Bolivia made up to me in the end for the horrendous roads North of Sucre. But it wasn’t without some considerable worry on one particular day.

I left Santa Cruz heading east for the 600km road heading for the border.  All was going swimmingly as I got onto said road and the sign informed me that this was the new expressway between Bolivia and Brazil. I happily started cycling along a concrete road that was more akin to an aircraft landing strip than a road. But I was not complaining after previous Bolivian roads and I had a light tail wind. Day one ended with no accommodation on offer but a roadside restaurant said that I could camp out the back. So that’s what I did.

The next day, complete with light tail wind I happily cycled Eastwards on my concrete road devoid of virtually any traffic except myself and the occasional truck. In fact there was so little traffic that I really started feeling a little lonely. Just forest on either side and hot at 32 Degrees C. In a bit of a daze due to the heat and boredom of it all I suddenly came across a sign that said that the seal was ending in 500m! I just couldn’t believe it!!!!!

There was a barrier across the road and the workmen said no road for 40kms!!! My new road had not been completed yet. They said “deviation”. I said “No f… way”!
New Seal on my Landing Strip.

So they relented and let me ride on the dirt of the new Expressway (yet to be completed). For 30kms I road on the dirt. However because they were working on it and had diverted all the other vehicles another way it was quite smooth and to my relief I could still make 20km/hr.  After 30kms I came across a work gang sealing it. They offered me water which was really needed as there were no towns or other forms of civilisation along this road. I then road 10kms on sticky seal which was only marginally better than the dirt and then low and behold I came across the concrete machines laying the new concrete landing strip!! And I was on it. The workmen all gave me the thumbs up and I was the first vehicle using the Bolivian – Brazil expressway. Some politician will probably open it this season but I’ve already muddy tyred it!

The following days were all the same. Forest and concrete expressway with virtually no traffic. In the evenings I made the odd small town along route and got dinner and usually a room in a cheap Hotel.
A Concrete Road to Brazil. All For Me!

The only really odd thing I must mention, and research when I get home, were the religious farmers I encounted along this route. They looked like a cross between the Brethren and Amish farmers. They were of European decent and dare I say it looked somewhat inbred. Certainly totally different from the Bolivians. Frontier farming families. They even drove horse and carts although plenty of them turned up in utes at the roadside restaurants so they certainly were’nt against the auto.

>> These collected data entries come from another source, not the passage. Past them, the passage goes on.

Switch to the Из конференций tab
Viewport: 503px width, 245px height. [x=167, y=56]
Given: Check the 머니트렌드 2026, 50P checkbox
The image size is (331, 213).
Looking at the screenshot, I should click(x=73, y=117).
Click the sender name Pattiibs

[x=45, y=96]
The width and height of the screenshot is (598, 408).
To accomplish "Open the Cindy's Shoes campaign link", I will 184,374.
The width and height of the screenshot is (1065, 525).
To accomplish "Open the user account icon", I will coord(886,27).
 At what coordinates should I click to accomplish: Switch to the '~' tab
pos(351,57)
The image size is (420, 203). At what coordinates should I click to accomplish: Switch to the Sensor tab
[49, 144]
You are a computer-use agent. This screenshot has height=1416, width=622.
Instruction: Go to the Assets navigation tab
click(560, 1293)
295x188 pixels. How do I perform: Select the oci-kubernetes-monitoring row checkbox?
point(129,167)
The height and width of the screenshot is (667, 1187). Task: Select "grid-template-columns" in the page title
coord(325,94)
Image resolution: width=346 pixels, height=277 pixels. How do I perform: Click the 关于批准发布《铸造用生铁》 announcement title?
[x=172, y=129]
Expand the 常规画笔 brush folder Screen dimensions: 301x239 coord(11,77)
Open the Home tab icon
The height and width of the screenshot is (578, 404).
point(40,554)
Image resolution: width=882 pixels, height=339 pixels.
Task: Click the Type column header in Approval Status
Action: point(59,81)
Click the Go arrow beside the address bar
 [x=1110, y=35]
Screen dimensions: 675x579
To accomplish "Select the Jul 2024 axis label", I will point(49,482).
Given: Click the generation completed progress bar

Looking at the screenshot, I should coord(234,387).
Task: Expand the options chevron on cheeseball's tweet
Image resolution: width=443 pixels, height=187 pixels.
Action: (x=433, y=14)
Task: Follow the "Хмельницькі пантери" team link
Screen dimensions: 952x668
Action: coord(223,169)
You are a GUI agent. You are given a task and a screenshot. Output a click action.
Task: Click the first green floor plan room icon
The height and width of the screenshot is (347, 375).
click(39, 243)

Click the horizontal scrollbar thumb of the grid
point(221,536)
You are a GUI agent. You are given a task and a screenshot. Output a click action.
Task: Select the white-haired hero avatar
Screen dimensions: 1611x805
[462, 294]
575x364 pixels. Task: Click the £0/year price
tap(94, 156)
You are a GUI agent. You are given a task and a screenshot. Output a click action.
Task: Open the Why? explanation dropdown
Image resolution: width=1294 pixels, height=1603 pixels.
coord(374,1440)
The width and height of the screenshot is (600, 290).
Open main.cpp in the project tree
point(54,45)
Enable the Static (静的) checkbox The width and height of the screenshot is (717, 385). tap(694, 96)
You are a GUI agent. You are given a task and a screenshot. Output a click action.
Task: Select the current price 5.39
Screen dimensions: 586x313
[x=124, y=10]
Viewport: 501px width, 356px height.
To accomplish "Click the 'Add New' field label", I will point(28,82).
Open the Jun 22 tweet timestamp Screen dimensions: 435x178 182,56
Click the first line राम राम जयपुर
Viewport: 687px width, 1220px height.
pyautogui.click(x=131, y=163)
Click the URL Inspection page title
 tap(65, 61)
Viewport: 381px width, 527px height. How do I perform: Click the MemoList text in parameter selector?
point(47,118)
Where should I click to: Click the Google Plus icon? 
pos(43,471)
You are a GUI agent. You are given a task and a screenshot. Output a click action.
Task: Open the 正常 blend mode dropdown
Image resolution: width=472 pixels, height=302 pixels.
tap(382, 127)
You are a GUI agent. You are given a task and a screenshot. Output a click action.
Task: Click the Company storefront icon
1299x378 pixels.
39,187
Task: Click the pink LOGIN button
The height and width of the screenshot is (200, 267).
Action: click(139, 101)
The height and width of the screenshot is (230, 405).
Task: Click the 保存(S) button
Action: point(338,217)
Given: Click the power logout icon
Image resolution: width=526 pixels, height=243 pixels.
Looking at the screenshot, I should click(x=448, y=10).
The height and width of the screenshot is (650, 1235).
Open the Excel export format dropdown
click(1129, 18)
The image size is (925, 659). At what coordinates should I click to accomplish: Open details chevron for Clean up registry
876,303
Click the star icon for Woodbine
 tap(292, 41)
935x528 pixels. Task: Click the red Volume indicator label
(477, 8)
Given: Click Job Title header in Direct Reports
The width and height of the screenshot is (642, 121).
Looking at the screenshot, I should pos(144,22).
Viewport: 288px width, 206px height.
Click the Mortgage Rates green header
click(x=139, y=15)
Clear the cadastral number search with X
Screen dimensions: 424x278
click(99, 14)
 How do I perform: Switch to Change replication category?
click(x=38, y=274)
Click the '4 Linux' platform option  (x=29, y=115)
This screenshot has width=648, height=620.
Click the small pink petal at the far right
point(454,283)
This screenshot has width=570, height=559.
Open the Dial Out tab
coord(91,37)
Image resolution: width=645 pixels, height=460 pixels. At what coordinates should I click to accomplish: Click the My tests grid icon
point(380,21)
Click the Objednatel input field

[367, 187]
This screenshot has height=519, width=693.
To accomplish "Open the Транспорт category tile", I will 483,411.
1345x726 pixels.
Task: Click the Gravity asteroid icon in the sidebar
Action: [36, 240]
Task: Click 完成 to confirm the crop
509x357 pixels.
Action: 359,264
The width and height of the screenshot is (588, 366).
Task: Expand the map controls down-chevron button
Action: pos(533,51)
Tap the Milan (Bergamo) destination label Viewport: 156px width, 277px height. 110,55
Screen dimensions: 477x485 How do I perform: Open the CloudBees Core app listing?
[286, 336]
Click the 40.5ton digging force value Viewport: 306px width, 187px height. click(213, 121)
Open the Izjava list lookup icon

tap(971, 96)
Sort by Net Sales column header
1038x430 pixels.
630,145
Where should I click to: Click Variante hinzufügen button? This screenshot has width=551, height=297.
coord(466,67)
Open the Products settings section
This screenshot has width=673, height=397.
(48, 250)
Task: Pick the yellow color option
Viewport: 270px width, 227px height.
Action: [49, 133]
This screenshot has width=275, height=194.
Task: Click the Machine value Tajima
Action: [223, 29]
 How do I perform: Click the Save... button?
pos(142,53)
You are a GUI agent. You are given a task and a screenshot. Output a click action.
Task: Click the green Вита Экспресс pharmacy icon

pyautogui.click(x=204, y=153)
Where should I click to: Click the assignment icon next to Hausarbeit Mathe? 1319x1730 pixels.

 Very strange and more than a bit creepy.

Today I reached the border with Brazil and passed through without trouble.
Not a Great Picture. But it's Brazil.

I’ve found a Hotel in the border town of Corumba. The difference is immense with the town having sealed streets and shops! There’s even supermarkets! Unfortunately you can’t have everything and things are now more expensive with a can of coke actually costing $1.60NZ . I could buy 2litres of coke for that in Bolivia and they’d throw in a packet of biscuits. But then tonight for dinner I actually had beef instead of chicken and rice from a roadside stall!

Some things though are still too hard. I need a map of the road to Rio De Janiero. This is a fare size town and so far no joy. Tourist office? What Tourist Office.

Book Shop?” No. This is a book shop we don’t have maps”!